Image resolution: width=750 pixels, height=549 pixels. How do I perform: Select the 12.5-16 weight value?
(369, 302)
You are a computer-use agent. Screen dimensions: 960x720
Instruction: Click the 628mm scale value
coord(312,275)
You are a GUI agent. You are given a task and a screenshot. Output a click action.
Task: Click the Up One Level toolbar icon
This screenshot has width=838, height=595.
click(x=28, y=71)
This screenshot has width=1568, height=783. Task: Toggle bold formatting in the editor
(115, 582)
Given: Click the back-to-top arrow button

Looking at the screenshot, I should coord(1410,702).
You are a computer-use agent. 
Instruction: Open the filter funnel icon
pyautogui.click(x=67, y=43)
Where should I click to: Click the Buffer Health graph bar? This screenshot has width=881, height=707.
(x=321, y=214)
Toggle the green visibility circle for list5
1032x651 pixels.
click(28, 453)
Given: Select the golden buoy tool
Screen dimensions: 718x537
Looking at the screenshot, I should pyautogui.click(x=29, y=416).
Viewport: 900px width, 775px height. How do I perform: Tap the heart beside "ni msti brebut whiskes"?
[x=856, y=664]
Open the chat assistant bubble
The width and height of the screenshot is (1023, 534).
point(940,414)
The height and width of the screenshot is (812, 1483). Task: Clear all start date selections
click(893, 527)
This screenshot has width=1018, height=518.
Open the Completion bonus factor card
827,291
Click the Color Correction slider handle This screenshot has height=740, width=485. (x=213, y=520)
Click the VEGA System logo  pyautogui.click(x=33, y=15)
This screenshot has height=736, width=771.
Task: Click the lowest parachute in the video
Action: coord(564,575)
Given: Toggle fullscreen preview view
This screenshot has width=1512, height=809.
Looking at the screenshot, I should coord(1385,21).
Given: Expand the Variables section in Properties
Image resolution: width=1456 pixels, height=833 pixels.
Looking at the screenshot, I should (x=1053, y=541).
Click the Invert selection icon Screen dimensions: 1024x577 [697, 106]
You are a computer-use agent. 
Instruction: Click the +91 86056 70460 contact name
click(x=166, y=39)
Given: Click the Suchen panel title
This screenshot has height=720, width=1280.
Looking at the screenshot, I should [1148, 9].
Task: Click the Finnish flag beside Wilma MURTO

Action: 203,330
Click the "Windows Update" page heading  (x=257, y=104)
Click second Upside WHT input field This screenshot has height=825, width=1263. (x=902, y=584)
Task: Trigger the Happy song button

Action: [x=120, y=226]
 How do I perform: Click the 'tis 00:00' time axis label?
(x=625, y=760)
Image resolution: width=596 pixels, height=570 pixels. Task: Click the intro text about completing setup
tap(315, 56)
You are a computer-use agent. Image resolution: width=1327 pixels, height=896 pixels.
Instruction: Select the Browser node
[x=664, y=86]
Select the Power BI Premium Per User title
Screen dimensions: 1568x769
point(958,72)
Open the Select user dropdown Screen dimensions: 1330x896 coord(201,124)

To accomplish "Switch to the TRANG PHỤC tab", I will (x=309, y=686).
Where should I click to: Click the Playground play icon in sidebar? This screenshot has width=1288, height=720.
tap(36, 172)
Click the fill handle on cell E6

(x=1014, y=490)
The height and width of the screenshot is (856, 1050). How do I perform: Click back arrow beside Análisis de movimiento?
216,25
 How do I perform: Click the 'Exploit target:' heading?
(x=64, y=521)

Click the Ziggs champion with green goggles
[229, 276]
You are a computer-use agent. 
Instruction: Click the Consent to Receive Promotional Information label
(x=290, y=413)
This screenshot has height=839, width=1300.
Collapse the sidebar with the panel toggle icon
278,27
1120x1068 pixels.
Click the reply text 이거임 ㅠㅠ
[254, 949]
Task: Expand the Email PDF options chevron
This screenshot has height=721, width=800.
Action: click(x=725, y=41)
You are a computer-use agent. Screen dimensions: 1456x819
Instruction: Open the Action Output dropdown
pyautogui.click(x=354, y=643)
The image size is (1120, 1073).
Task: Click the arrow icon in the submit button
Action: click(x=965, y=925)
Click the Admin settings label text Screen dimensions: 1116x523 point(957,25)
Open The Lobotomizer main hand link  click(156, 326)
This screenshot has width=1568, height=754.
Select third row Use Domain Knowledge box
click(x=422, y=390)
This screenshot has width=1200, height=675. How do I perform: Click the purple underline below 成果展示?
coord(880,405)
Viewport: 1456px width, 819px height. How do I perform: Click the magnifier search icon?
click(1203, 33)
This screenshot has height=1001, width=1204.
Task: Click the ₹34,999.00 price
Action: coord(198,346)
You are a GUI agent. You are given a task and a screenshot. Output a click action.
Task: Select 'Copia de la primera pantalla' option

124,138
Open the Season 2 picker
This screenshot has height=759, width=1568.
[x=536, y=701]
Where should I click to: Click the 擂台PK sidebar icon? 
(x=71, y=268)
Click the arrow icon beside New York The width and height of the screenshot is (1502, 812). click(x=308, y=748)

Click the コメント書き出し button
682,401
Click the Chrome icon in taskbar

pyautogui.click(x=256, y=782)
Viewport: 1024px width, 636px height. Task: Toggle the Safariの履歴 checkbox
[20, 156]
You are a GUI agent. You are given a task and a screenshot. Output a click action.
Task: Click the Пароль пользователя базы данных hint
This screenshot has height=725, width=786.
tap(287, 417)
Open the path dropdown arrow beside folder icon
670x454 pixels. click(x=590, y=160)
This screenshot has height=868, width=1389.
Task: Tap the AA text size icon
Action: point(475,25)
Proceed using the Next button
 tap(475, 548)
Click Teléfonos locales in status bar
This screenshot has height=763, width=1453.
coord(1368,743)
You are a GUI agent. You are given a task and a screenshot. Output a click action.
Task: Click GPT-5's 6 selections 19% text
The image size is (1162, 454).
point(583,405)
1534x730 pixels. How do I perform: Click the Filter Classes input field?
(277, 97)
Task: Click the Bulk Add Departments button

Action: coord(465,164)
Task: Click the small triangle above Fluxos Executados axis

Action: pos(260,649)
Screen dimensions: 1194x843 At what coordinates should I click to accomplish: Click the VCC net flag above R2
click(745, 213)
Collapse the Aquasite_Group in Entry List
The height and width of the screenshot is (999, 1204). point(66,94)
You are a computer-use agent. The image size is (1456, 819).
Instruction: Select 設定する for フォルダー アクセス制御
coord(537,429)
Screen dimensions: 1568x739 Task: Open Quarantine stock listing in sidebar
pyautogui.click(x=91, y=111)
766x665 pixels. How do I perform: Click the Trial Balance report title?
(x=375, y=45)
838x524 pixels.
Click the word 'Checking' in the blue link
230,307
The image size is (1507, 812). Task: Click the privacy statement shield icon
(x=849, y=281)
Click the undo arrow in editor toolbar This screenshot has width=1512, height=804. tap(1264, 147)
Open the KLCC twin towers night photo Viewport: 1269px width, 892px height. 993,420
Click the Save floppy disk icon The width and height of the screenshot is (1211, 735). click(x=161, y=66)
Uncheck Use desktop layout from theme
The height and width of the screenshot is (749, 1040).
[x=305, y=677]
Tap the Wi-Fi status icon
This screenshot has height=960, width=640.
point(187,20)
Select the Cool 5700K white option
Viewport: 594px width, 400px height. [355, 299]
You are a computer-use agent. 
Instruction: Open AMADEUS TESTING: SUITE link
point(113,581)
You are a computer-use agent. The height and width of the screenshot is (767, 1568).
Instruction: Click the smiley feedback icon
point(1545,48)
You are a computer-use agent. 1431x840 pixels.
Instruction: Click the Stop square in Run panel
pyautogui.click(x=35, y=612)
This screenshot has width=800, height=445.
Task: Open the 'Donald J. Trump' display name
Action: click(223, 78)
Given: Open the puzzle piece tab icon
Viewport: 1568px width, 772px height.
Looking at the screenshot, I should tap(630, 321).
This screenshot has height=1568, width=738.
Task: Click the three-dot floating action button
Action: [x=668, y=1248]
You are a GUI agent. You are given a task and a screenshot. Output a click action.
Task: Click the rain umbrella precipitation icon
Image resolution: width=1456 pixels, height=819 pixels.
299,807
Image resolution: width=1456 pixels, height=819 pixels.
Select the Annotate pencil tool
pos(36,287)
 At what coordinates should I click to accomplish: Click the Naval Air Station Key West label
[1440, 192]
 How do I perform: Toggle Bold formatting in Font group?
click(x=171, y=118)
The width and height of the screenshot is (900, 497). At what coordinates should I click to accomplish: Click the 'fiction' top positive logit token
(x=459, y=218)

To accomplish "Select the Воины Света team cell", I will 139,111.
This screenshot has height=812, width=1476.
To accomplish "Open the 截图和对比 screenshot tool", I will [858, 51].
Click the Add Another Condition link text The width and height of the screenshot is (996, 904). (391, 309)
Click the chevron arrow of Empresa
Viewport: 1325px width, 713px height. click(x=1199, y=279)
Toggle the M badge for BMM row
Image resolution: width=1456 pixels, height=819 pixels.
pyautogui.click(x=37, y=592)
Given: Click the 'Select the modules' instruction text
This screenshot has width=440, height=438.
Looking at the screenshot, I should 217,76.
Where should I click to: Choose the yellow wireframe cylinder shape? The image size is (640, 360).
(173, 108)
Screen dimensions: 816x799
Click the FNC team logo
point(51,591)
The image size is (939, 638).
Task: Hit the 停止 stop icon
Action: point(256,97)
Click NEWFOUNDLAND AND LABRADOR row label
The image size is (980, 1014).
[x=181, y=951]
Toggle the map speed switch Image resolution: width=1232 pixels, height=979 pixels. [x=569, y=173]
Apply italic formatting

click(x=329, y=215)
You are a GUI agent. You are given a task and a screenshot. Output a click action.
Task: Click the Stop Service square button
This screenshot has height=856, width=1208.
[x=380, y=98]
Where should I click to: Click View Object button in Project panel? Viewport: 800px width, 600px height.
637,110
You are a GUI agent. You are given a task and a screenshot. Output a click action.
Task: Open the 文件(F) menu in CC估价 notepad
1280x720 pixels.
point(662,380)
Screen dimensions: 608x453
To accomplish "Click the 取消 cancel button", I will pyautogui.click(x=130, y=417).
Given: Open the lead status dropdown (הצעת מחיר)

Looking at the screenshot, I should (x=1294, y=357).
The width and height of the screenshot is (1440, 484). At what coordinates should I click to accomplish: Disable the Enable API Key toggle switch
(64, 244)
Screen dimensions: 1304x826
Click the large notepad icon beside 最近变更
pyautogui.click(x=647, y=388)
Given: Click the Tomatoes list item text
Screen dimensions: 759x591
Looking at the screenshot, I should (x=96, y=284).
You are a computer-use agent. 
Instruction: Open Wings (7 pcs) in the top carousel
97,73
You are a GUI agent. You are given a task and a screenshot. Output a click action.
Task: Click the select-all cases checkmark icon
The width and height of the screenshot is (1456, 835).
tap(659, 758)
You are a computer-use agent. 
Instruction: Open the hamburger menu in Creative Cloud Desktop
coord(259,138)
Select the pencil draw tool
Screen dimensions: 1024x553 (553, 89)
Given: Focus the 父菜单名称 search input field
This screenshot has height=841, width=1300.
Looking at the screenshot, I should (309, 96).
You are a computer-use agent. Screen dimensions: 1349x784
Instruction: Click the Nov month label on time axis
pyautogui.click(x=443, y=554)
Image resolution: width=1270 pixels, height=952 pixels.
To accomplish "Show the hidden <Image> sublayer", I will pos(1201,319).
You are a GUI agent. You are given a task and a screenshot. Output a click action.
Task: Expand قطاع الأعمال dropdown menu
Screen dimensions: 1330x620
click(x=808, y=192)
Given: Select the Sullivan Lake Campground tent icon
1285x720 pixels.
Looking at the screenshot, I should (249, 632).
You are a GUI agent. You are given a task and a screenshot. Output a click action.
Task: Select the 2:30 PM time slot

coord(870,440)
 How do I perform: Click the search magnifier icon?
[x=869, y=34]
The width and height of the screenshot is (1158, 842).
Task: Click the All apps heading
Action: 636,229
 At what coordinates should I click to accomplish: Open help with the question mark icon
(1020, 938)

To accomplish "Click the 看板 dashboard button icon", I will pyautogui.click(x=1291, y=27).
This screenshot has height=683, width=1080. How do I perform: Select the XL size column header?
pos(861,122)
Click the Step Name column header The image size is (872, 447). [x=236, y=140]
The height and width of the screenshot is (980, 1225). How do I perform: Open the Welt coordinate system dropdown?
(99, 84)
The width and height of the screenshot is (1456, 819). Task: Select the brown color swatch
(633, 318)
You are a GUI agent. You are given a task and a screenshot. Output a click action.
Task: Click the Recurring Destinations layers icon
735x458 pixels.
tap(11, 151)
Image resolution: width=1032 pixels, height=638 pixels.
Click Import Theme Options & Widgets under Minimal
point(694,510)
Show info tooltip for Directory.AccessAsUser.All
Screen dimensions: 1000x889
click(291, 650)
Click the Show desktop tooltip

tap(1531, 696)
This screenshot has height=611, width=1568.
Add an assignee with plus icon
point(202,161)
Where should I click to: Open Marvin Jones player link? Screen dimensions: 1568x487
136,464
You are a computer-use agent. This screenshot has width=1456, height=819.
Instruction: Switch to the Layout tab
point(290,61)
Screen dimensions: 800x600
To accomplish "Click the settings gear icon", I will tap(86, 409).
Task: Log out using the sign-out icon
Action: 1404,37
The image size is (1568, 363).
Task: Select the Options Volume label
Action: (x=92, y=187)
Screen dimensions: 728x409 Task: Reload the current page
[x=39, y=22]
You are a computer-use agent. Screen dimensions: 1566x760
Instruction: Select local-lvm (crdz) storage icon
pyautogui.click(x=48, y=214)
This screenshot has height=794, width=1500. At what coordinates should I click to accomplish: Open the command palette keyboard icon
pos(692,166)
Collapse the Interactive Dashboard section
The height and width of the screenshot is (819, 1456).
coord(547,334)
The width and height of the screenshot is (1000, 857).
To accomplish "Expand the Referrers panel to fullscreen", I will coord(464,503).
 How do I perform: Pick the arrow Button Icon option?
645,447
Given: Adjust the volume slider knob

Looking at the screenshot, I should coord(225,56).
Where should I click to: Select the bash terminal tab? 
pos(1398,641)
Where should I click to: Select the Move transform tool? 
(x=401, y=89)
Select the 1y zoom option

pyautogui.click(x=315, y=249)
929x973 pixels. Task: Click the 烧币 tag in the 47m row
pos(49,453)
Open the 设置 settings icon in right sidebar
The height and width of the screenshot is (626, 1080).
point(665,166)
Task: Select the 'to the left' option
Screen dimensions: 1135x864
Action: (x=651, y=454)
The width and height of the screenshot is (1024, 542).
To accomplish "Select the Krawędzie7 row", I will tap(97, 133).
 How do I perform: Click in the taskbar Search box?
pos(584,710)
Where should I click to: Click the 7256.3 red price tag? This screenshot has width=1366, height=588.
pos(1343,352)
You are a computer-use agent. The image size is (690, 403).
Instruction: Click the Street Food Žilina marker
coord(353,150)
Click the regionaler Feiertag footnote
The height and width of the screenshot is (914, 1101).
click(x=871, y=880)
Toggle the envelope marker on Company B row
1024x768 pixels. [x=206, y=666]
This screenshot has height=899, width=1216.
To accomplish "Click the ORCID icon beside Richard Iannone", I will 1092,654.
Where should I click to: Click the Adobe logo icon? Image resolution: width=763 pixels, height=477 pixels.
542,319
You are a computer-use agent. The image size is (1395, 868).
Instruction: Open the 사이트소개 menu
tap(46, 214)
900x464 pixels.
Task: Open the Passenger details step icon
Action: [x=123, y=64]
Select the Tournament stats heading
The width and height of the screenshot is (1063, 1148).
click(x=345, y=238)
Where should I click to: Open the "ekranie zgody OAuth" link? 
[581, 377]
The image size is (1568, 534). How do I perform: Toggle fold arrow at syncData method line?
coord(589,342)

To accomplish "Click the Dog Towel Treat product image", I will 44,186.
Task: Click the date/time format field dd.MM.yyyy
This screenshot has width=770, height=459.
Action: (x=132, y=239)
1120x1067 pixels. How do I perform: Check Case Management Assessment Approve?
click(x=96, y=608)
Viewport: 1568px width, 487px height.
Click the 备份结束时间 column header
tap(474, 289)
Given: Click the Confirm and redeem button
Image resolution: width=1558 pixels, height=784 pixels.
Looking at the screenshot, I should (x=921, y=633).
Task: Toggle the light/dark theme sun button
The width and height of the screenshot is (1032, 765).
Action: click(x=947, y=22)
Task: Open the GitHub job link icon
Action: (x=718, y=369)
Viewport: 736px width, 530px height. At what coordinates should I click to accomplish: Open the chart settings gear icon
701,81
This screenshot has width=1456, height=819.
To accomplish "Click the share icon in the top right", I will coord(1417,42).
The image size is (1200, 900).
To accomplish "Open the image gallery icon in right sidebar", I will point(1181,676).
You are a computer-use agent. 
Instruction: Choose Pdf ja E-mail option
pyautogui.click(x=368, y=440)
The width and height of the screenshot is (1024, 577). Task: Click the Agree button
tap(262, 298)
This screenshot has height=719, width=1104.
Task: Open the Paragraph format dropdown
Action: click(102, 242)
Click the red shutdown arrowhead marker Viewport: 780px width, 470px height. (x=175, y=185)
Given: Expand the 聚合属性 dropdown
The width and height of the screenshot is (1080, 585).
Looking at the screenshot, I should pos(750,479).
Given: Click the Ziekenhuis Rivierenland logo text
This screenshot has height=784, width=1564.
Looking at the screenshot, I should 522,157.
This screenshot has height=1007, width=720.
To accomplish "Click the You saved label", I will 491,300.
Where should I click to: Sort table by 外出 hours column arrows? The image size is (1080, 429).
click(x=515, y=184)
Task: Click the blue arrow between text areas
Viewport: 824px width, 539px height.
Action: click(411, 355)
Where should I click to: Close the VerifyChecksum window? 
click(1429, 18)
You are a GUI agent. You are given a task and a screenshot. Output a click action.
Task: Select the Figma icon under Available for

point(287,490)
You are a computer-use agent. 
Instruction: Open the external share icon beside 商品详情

==*==

» Task goal: Render the lines of the listing from the line containing "The height and width of the screenshot is (812, 1483)." through the line containing "Click the Color", inclusive, as a Markdown table, with a Row column numbering each line and an Entry column holding its text; omit any blank lines.

» Full solution:
| Row | Entry |
|---|---|
| 1 | The height and width of the screenshot is (812, 1483). Task: Clear all start date selections |
| 2 | click(893, 527) |
| 3 | This screenshot has width=1018, height=518. |
| 4 | Open the Completion bonus factor card |
| 5 | 827,291 |
| 6 | Click the Color Correction slider handle This screenshot has height=740, width=485. (x=213, y=520) |